▶ [Dataset records]
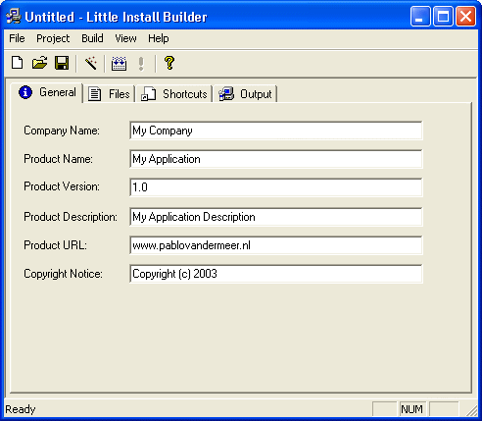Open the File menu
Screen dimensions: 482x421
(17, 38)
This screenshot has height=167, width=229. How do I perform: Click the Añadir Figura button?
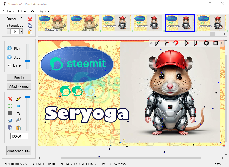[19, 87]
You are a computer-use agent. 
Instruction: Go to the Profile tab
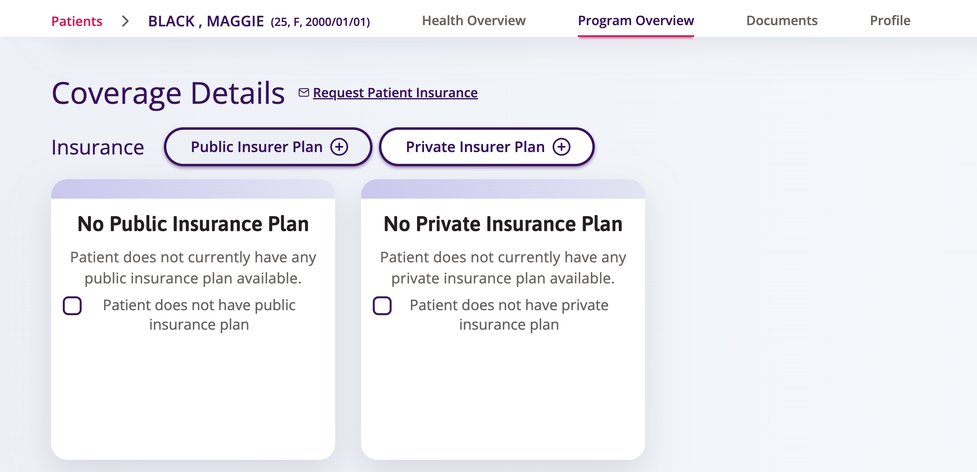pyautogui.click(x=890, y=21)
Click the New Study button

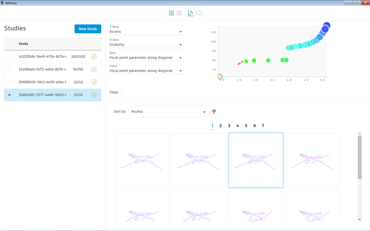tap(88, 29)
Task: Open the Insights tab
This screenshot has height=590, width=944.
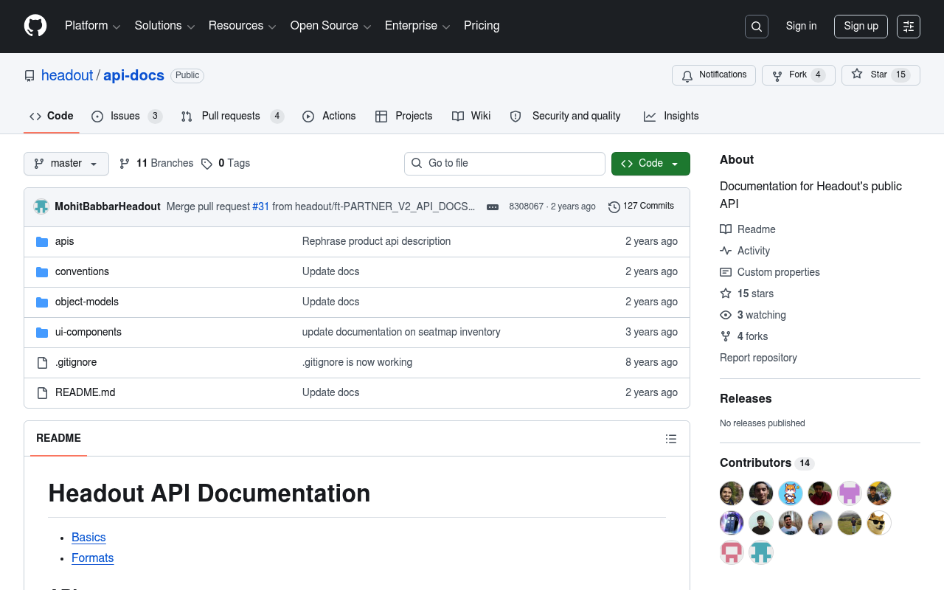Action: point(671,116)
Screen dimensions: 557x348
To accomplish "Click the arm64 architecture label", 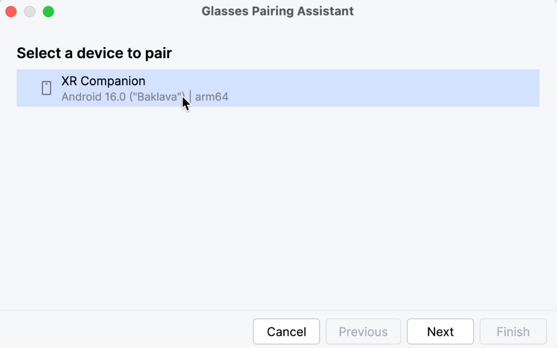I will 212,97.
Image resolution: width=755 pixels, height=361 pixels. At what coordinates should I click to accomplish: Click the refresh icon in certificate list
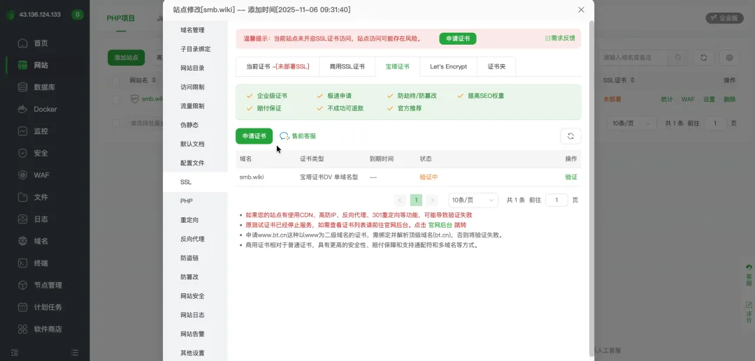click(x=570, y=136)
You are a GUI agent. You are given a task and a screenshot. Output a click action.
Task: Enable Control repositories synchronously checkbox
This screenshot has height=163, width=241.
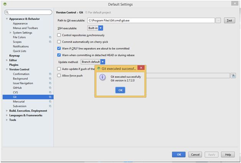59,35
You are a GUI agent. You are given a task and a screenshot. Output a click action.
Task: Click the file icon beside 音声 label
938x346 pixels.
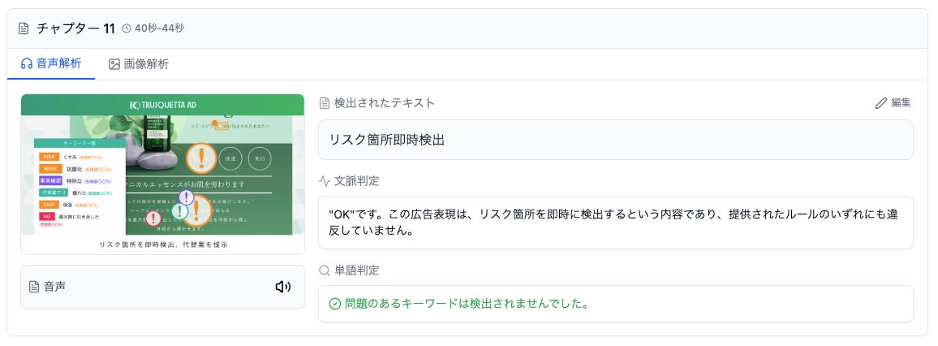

▶ [What to work on] Make an exact copy of the lines above, starting at the line that contains "Task: Click the file icon beside 音声 label" and running through the final line of the entries. Omit the pictures.

▶ [Written answer]
Task: Click the file icon beside 音声 label
938x346 pixels.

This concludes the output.